■ DIRECTIONS FOR THIS TASK: Here is a listing. Repeat it exactly and in its entirety.

■ DATA SHOWN:
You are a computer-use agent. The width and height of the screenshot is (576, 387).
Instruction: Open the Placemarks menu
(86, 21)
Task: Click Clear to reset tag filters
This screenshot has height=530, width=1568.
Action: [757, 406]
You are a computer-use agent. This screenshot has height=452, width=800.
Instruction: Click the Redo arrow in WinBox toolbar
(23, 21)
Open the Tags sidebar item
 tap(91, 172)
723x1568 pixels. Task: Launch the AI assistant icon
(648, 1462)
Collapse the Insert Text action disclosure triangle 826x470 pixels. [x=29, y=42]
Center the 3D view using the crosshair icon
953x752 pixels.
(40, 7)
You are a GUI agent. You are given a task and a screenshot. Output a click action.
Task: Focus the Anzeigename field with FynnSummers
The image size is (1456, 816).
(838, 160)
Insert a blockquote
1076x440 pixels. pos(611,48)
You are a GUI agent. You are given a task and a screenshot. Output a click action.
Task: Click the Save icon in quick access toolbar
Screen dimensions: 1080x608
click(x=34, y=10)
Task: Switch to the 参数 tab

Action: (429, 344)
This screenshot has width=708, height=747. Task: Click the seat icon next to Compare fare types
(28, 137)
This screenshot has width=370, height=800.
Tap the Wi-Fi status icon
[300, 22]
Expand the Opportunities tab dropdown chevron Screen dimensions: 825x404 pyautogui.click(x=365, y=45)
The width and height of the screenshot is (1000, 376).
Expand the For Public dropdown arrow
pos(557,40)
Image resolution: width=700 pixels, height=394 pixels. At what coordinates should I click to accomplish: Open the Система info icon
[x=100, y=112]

■ OUTPUT OF THE EXERCISE:
You are a computer-use agent. The width and height of the screenshot is (576, 387).
Instruction: Open the Placemarks menu
(86, 21)
Task: Click Clear to reset tag filters
This screenshot has height=530, width=1568.
Action: [757, 406]
You are a computer-use agent. This screenshot has height=452, width=800.
Instruction: Click the Redo arrow in WinBox toolbar
(23, 21)
Open the Tags sidebar item
 tap(91, 172)
723x1568 pixels. Task: Launch the AI assistant icon
(648, 1462)
Collapse the Insert Text action disclosure triangle 826x470 pixels. [x=29, y=42]
Center the 3D view using the crosshair icon
953x752 pixels.
(40, 7)
You are a GUI agent. You are given a task and a screenshot. Output a click action.
Task: Focus the Anzeigename field with FynnSummers
The image size is (1456, 816).
(838, 160)
Insert a blockquote
1076x440 pixels. pos(611,48)
You are a GUI agent. You are given a task and a screenshot. Output a click action.
Task: Click the Save icon in quick access toolbar
Screen dimensions: 1080x608
click(x=34, y=10)
Task: Switch to the 参数 tab

Action: (429, 344)
This screenshot has width=708, height=747. Task: Click the seat icon next to Compare fare types
(28, 137)
This screenshot has width=370, height=800.
Tap the Wi-Fi status icon
[300, 22]
Expand the Opportunities tab dropdown chevron Screen dimensions: 825x404 pyautogui.click(x=365, y=45)
The width and height of the screenshot is (1000, 376).
Expand the For Public dropdown arrow
pos(557,40)
Image resolution: width=700 pixels, height=394 pixels. At what coordinates should I click to accomplish: Open the Система info icon
[x=100, y=112]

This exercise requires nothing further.